▸ EXCERPT TO READ
+ + + + + + +
The Political Movement In France

The Political Movement In France


IN approaching this subject one naturally measures back from the Revolution of 1789. All other enquiries become secondary to that respecting the causes of the great upheaval which overturned the monarchy and the associated institutions.


Giving at once the result of our investigation, we would enumerate these causes as follows: (1) forfeiture of respect on the part of the rulers by moral turpitude; (2) the vacillating policy of the government, or its alternation between concession and despotic authority; (3) bitter religious controversies, in which the government united with a majority of the higher clergy to override the preference of the great body of the people; (4) ambition of the parliaments, and especially of the Parliament of Paris, to reach the position, and to fulfill the functions of a coordinate branch of the government; (5) political writings which discredited the notion of absolute monarchy, and set forth the superior merits of republican or democratic rule; (6) discontent in large masses of the people, provoked by poverty and hunger.


Before the burial of Louis XIV. the eyes of Frenchmen had begun to be opened to the shadowed side of his reign. Looking beyond the glory of royalty they saw the tyranny and the shame. Very few mourned the death of the magnificent despot.
+ + + + + + +
▸ LISTED ENTRIES
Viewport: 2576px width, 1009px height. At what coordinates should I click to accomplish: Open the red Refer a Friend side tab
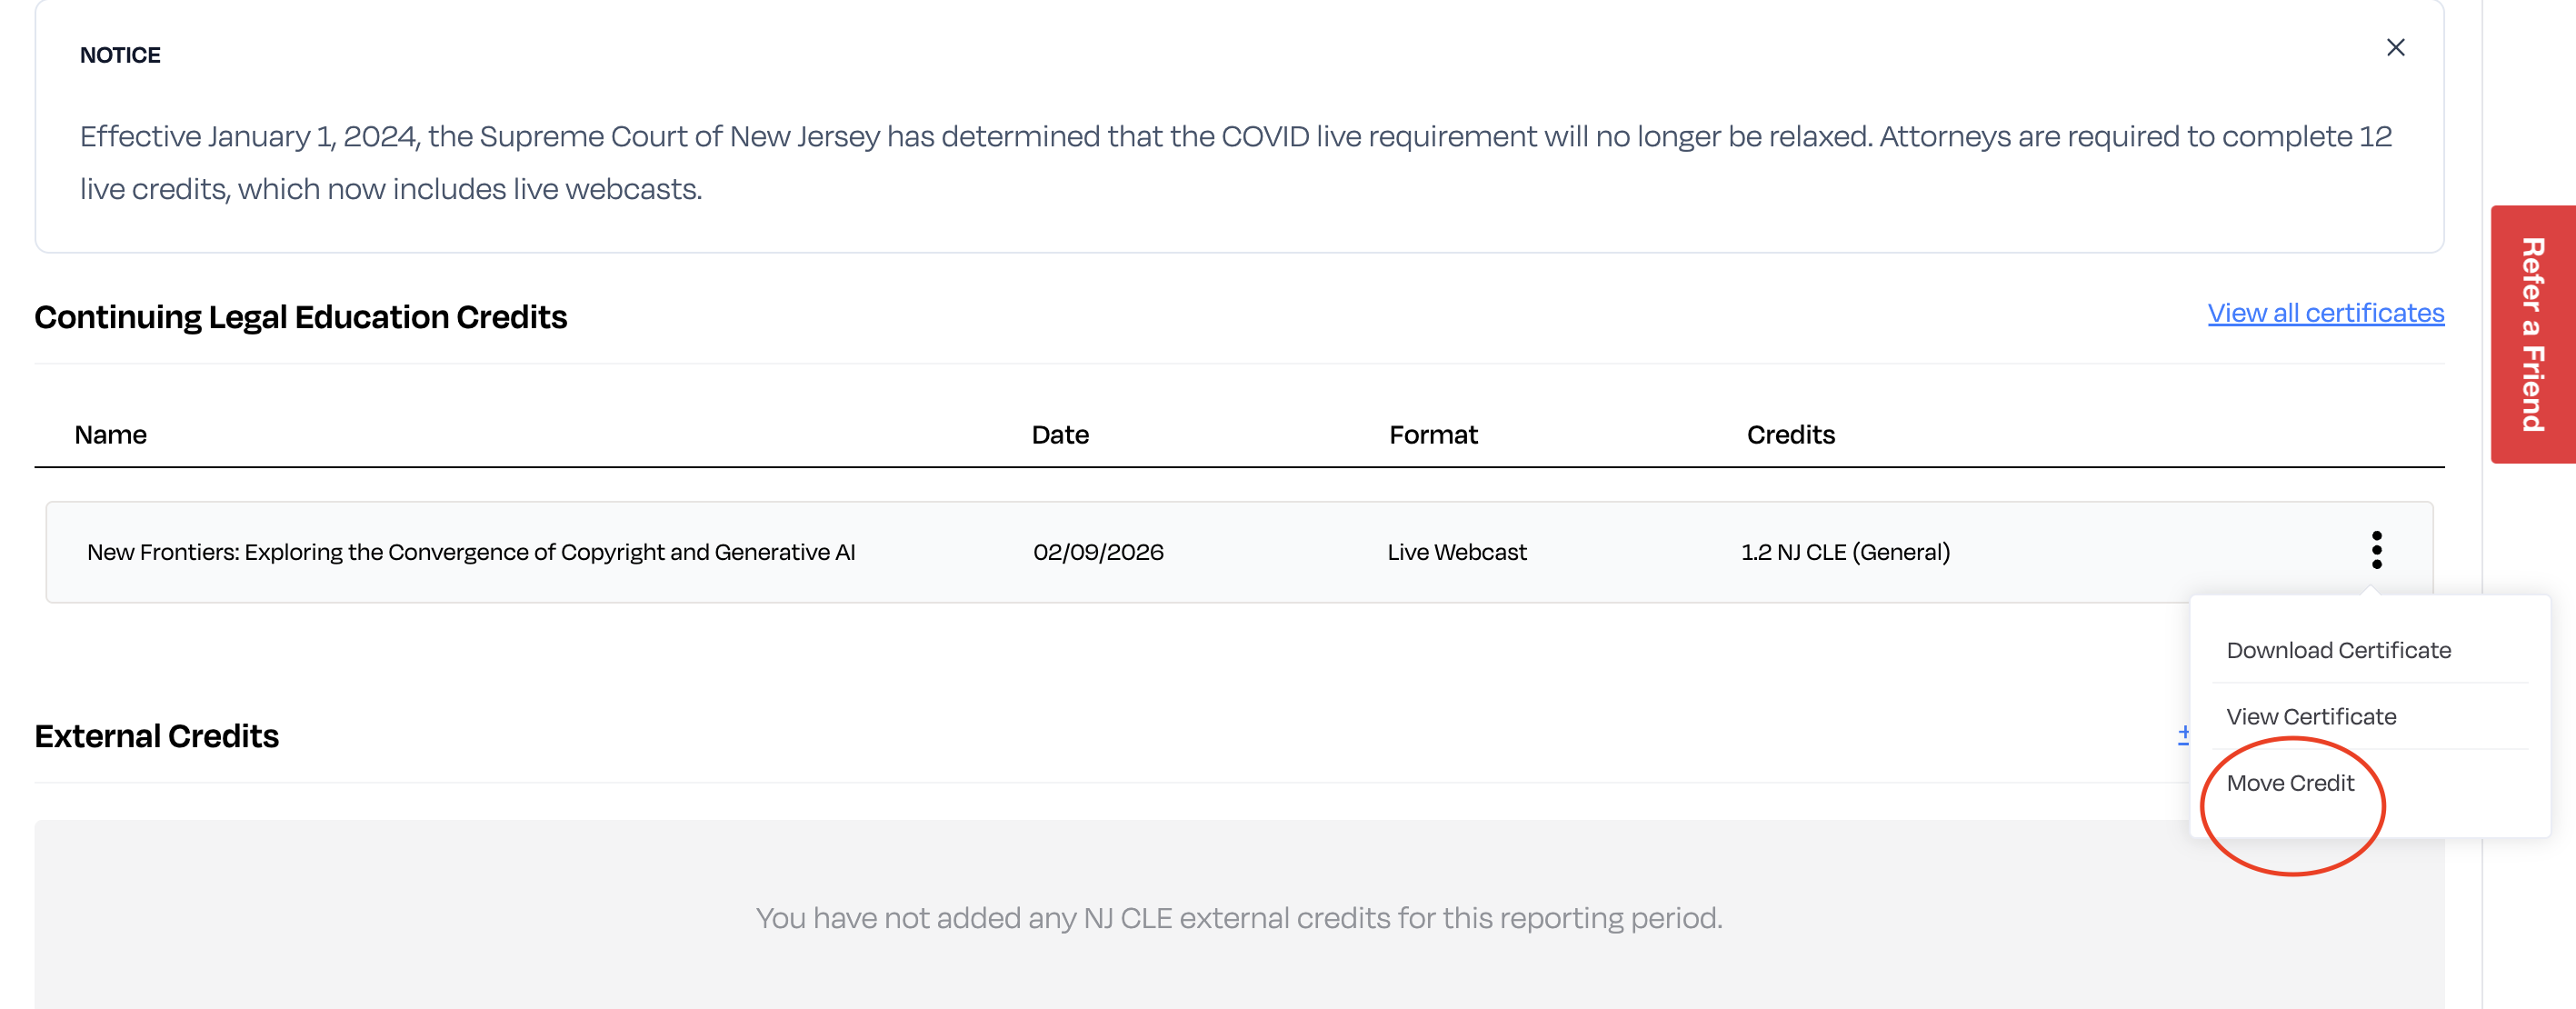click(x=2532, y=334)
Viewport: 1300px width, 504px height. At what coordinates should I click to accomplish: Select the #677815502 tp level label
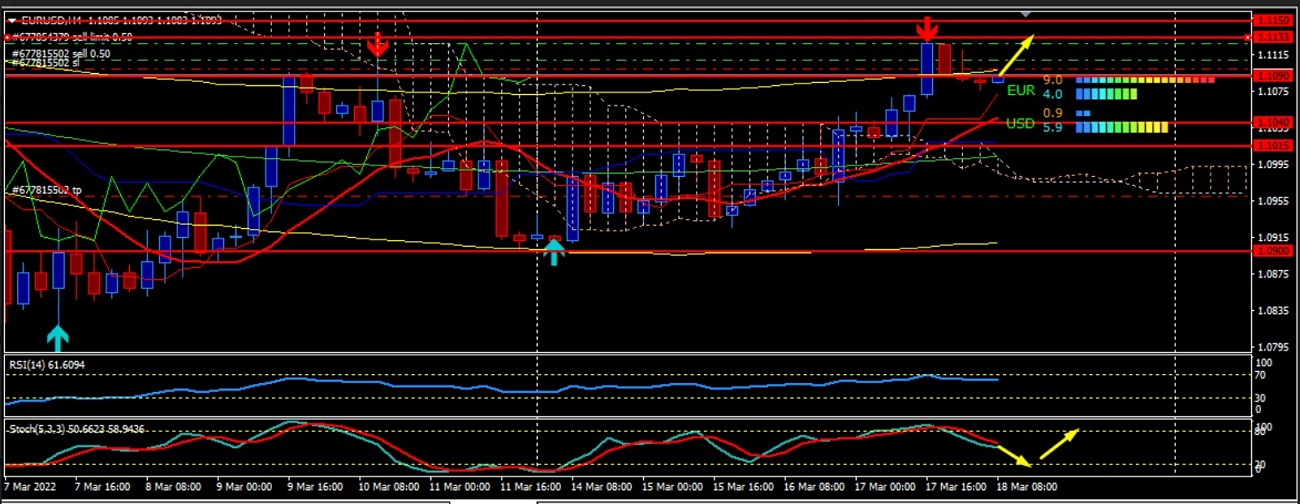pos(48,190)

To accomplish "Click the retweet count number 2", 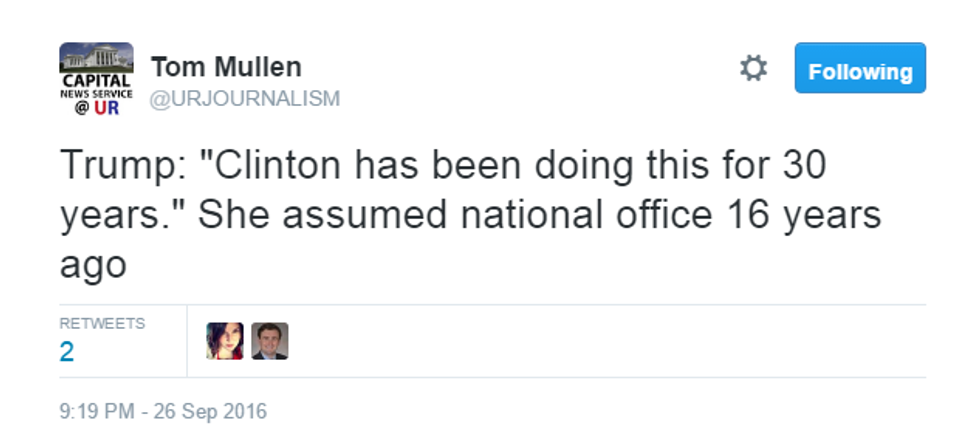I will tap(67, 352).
+ + + + + + +
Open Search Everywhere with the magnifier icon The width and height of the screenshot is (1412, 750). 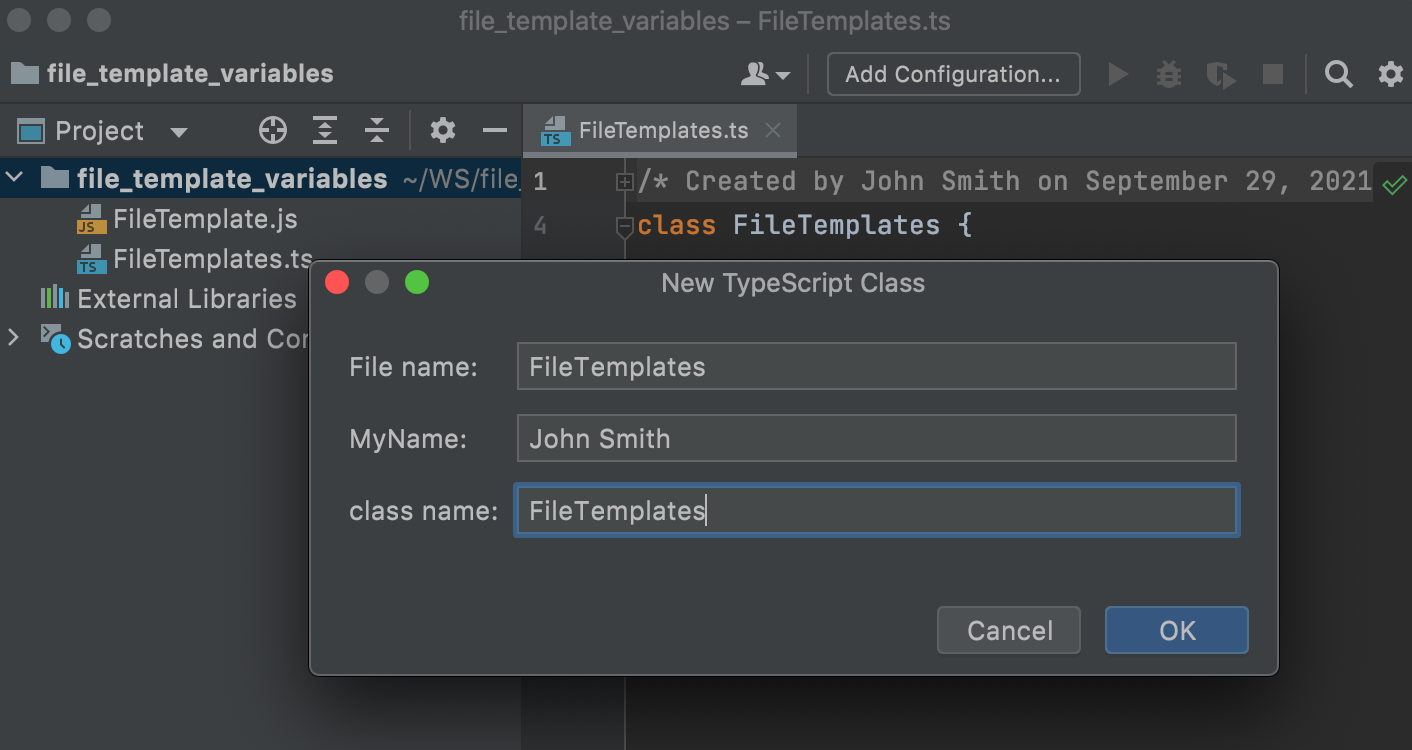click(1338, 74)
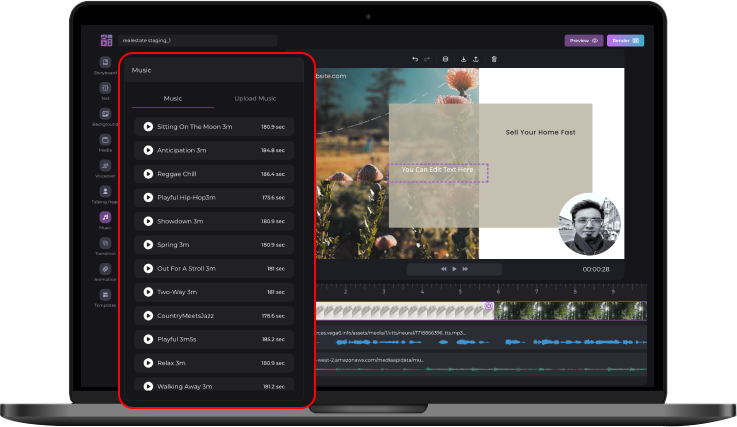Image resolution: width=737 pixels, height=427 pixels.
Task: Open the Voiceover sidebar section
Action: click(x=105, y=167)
+ + + + + + +
▸ SHORT EXERCISE
Answer these questions from the passage on the political movement in France.
1. From which event does the passage say one naturally measures back?
2. Which parliament is named specifically in the fourth cause?
3. According to the final paragraph, how many mourned the death of "the magnificent despot"?

▸ RESULT OF THIS TASK
1. The Revolution of 1789.
2. The Parliament of Paris.
3. Very few.